Published online by Cambridge University Press: 22 September 2009
As I think about the question of how post-colonial scholarship has influenced more recent works about the ‘East’, and also ponder on the gains and pitfalls of post-orientalist scholarship, I come across Edward Said's reassuring words in his introduction to Culture and Imperialism (1993): ‘Gone are the binary oppositions dear to the nationalist and imperialist enterprise’ (p. xxviii). This, no doubt, constitutes a radical shift from his earlier account of history and representation (Orientalism, 1978), in which Said stressed that relations between the ‘West’ and the ‘non-West’ have been continuously characterized by conflict, divisiveness and dichotomies as the inevitable consequence of and reaction to colonialism.

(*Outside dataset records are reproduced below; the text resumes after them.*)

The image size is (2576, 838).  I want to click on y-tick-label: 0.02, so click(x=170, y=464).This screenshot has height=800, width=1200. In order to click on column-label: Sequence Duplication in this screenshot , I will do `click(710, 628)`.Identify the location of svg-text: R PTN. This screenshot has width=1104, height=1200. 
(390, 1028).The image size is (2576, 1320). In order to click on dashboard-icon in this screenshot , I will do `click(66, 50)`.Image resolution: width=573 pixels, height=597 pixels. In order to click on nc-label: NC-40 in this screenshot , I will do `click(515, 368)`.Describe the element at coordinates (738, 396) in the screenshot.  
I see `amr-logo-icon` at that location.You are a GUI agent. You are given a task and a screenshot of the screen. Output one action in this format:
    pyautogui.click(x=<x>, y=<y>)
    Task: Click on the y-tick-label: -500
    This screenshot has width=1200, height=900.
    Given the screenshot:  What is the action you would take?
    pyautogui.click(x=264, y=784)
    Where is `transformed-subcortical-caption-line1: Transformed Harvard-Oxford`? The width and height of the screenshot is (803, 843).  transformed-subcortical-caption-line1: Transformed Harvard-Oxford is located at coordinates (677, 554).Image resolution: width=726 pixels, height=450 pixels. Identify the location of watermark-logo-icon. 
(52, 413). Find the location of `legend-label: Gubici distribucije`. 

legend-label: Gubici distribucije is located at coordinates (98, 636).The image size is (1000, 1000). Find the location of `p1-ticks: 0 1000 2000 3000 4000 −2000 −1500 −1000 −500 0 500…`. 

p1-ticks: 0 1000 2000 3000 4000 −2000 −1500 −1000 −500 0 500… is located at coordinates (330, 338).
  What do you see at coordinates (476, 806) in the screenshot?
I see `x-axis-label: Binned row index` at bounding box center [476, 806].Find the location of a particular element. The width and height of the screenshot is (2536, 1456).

A sense of relief, almost comfort, arises: are we living in new times in which processes of decolonization within formerly colonized as well as colonizing countries allow reconciliation, liberation and the necessary steps to go beyond essentialisms, hierarchies and binary oppositions?
The feeling of relief vanishes when I put down my books and papers on ‘post-colonialism’ – all full of promising notions of ‘breaking down boundaries’, ‘hybridity’, ‘plural identities’ and ‘cultural interdependencies’. Reading the newspapers or watching television, I feel confronted with a very different language and reality: the ongoing battle of strength between the United States and Iraq (or rather Saddam Hussein, if we want to believe various spokespeople), Nato airstrikes in Yugoslavia, Serb aggression in Kosovo, and the ongoing oppression and humiliation of Palestinians in Israel.